Work instruction: Below are entries. Copy exactly the lines running from the line that holds "Task: Click date" to the line that holds "You are a computer-use", with both ends included.

Data extract:
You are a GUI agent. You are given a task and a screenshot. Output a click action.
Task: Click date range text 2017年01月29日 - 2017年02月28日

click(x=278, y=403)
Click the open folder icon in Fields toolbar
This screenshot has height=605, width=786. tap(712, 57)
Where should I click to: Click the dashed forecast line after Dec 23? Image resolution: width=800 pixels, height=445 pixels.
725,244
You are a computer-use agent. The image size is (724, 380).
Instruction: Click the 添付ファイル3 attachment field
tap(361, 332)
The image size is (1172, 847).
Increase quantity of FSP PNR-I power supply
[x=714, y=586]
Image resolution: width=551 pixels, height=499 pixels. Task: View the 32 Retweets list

Task response:
Task: Click date range text 2017年01月29日 - 2017年02月28日

click(x=278, y=403)
Click the open folder icon in Fields toolbar
This screenshot has height=605, width=786. tap(712, 57)
Where should I click to: Click the dashed forecast line after Dec 23? Image resolution: width=800 pixels, height=445 pixels.
725,244
You are a computer-use agent. The image size is (724, 380).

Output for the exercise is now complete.